Conhecido como Troopergate, o caso investiga a acusação de que Palin teria cometido abuso de poder ao demitir o chefe da Segurança Pública do Alasca depois que este se recusou a demitir o cunhado de Palin, um agente de polícia que estava se divorciando da irmã da governadora.

Os sete funcionários haviam se recusado a prestar depoimento perante o Conselho Legislativo do Alasca, mas mudaram de opinião e irão depor no dia 10 de outubro, quando o investigador Steve Branchflower irá apresentar o caso.

Palin nega as acusações de abuso de poder e afirma que a decisão de demitir o agente e ex-cunhado Mike Wooten foi feita considerando as prioridades do orçamento do Estado.

Política partidária

Na última sexta-feira, um juiz no Alasca rejeitou uma ação apresentada por legisladores republicanos que acusava o Conselho de abusar de sua autoridade ao pedir a abertura da investigação.

Segundo o juiz Peter Michalski, "investigar a demissão de um oficial público está legitimamente dentro do escopo de poder de investigação do órgão".

Políticos republicanos afirmam que a investigação, que começou antes da nomeação de Palin a vice na chapa de McCain, acabou sendo comprometida por razões políticas.
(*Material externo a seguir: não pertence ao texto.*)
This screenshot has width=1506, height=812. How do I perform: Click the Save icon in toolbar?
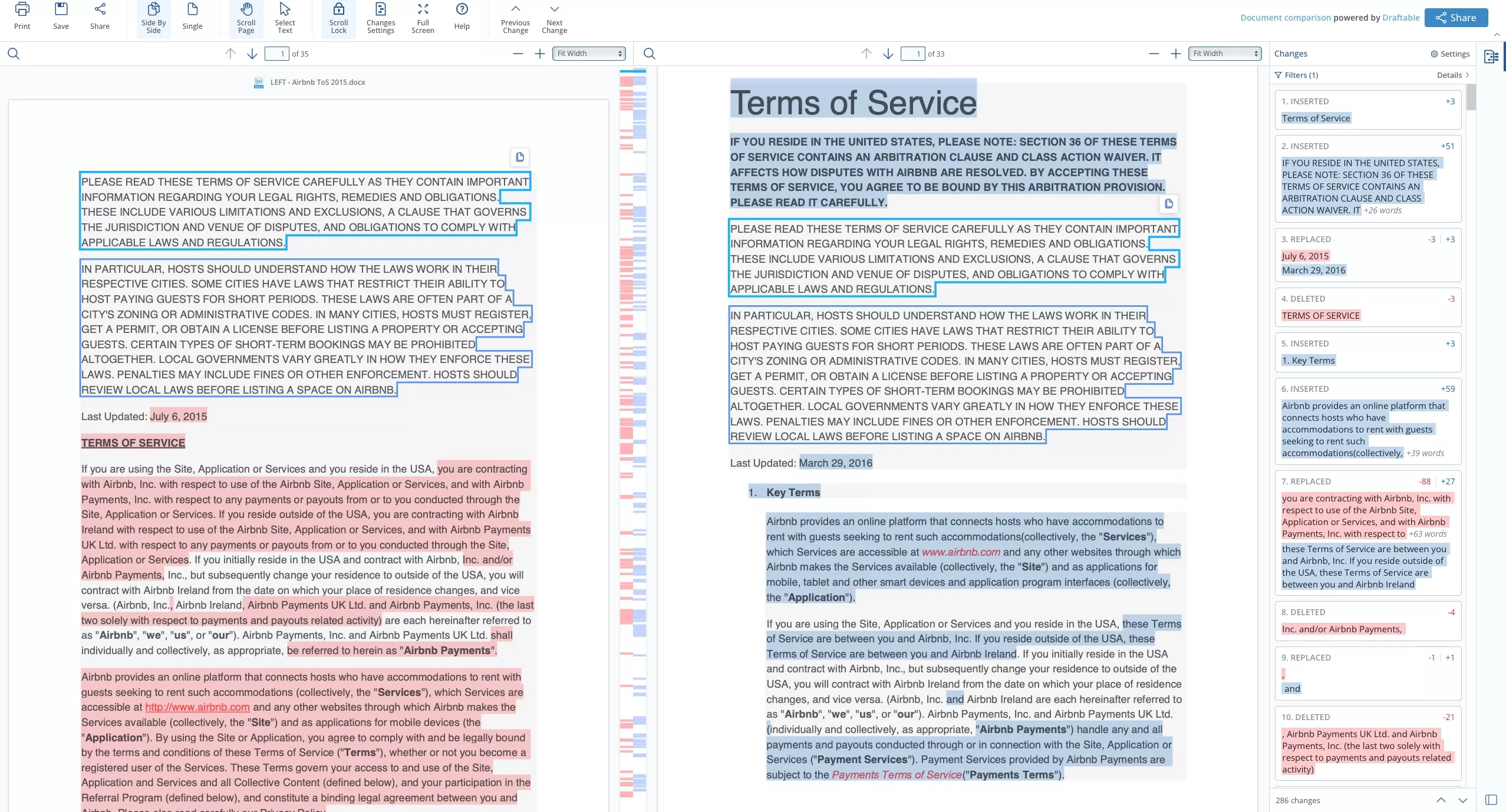pos(60,16)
O advogado dos cinco legisladores que tentaram apresentar a ação contestando a investigação afirmou que o momento e a maneira como o caso foi aberto "violam o direito afirmativo individual e constitucional de um tratamento justo".

Campanha

Ainda não está claro se Sarah Palin e seu marido, Todd Palin, irão prestar depoimento no caso.

Alguns analistas afirmam que a investigação pode prejudicar a campanha do candidato republicano à Presidência, John McCain.

A notícia sobre o testemunho dos funcionários públicos acontece depois de um final de semana de intensos ataques entre as campanhas de Barack Obama e John McCain.

Durante um discurso no Colorado no domingo, Sarah Palin acusou o candidato democrata de ligação com grupos "terroristas".

Ela se referiu à relação de Obama com William Ayers, um dos fundadores do grupo Weather Underground, que lançou uma campanha violenta contra a guerra do Vietnã e foi acusado por uma série de explosões nos EUA na década de 60.

Obama rejeitou as acusações e acusou o rival de querer se concentrar em "calúnias pessoais" em vez de se concentrar em assuntos de campanha.

Em um comício na Carolina do Norte, o democrata disse que McCain está ignorando a atual crise financeira global e se concentrando em ataques 'desonrosos' contra ele.